# [H] [Blackrock] Ataraxis sucht für SoO HC + WoD



## Zeuss (29. Juli 2014)

Hallo zusammen,

die 10er Raidgemeinschaft Ataraxis (auf dem Server Blackrock) sucht für Raids in der Schlacht um Ogrimmar und natürlich auch für den kommenden Raid-Content noch tatkräftige Unterstützung. 

Aktueller Stand:  2/14 HC (erste ID)

Raidzeiten:

Donnerstag und Sonntag: jeweils 19:00 - 23:00 Uhr (Invite ist ab 18:45 Uhr)

Aktuell gesucht werden die folgenden Klassen/Rollen:

Tank:

1 Monk Tank 
oder 1 Paladin Tank
oder 1 DK Tank 
(aktuell wird nur 1 Tank gesucht)

Melee-DD:

1 Verstärker-Schamane
oder 1 Feral-Druide 
Ranged-DD:

1 Magier
oder 1 Gleichgewichts-Druide
(aktuell wir nur 1 zusätzlicher DD gesucht)

Heal:

--- aktuell werden keine Heiler gesucht ---
 
Selbstverständlich sind alle anderen Klassen, auch wenn nicht explizit gesucht, gerne gesehen. 
Wir suchen momentan neue Spieler für den kommenden Mystic Mode, da der zukünftige normal- und heroic content in WoD ähnlich aufstockbar werden wird, wie der momentane Flexible Raid.

Wer sind wir?
Wir sind eine abgesplitterte Gruppe aus einer Gilde die sich auflöste, nun versuchen wir selber etwas Neues aufzubauen. Wir haben einen festen Spieler-Kern mit einem vollständigen, neuen Kader für 10er Raids.  Unser Altersdurchschnitt beträgt 25 Jahre.
Aktueller Stand 31.07.14:  2/14 HC 

Was suchen wir?
Wir suchen nach Spielern die ihre Klasse fast perfekt beherrschen und sie voll ausschöpfen können, Gear ist bei uns zweitrangig, sofern man seine Klasse beherrscht. Ihr solltet ein dickes Fell haben, womit gemeint ist das bei uns der Umgangston ziemlich "brüderlich" klingt :-) 
Daher solltet ihr nicht mit einem Stock im Allerwertesten zu uns kommen. Unteranderem solltet ihr ein geistiges Alter von mindestens 18 Jahren besitzen.

Teamspeak ist vorhanden, sowie eine Homepage die aber momentan noch im Aufbau ist.
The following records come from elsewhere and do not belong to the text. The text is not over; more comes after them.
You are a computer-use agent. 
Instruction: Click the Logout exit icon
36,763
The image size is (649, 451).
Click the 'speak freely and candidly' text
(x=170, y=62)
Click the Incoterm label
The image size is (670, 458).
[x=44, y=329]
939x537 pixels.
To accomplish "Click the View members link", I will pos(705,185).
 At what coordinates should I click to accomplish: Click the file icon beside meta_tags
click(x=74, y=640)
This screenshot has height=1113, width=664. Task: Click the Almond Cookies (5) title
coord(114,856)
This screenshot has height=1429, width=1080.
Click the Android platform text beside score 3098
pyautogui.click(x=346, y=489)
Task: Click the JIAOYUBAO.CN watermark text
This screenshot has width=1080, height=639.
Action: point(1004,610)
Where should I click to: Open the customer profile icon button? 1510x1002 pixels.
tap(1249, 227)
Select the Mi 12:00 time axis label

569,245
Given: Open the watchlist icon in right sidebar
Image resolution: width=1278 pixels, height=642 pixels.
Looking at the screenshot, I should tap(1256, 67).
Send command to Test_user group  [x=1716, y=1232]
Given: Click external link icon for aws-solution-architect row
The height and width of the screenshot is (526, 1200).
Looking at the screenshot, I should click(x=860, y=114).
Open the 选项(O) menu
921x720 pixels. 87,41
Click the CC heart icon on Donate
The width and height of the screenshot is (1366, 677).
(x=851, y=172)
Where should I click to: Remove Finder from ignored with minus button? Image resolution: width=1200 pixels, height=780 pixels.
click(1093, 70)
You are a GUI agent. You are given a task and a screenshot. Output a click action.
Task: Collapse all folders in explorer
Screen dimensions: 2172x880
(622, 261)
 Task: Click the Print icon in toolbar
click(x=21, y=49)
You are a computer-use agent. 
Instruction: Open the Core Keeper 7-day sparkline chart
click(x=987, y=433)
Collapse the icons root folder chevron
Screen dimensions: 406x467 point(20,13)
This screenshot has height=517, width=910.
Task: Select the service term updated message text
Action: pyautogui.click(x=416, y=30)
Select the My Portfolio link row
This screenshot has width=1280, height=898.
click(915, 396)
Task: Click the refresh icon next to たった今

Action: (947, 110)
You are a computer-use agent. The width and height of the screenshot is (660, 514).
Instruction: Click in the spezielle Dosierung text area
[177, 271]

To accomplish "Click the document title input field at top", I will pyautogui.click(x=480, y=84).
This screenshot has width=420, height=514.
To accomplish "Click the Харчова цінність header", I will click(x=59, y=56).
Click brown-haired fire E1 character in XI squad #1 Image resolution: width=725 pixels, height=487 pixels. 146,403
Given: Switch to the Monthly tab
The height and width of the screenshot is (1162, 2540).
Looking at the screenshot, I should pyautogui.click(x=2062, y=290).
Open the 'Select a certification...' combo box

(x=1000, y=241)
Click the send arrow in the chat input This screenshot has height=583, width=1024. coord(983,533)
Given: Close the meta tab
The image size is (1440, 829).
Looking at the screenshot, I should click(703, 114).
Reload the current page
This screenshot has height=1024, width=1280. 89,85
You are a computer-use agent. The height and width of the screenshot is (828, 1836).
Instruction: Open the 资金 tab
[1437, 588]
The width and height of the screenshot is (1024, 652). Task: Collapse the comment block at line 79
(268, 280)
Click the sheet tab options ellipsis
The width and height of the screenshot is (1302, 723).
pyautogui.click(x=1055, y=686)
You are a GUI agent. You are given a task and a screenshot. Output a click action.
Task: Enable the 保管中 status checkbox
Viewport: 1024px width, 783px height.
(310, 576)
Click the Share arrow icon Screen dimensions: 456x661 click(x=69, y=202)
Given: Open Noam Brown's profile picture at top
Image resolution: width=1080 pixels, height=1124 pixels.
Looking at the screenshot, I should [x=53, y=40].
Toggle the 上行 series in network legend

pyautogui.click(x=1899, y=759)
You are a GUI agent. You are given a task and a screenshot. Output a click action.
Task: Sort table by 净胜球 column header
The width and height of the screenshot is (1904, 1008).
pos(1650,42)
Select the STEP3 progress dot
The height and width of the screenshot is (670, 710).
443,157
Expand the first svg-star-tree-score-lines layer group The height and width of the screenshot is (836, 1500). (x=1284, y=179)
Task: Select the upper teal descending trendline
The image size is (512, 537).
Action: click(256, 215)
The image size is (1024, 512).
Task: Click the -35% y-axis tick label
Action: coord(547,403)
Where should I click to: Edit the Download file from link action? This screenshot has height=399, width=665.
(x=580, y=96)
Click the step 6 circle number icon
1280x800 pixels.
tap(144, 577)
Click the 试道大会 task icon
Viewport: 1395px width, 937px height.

Sollten Fragen oder Ähnliches auftreten, so bitte ich Euch uns ingame zu kontaktieren.

Sollte Interesse bestehen, dann meldet euch bitte auf dem Server Blackrock bei Nelyu, Mirali, Bonyolo oder Benthor (BattleTag: Benthor#2253)

Gruß
Benthor


----------



## Zeuss (3. August 2014)

/up

Die Suche ist noch aktuell

2/14 HC in der ersten ID ... Norushen noch nicht getried.


----------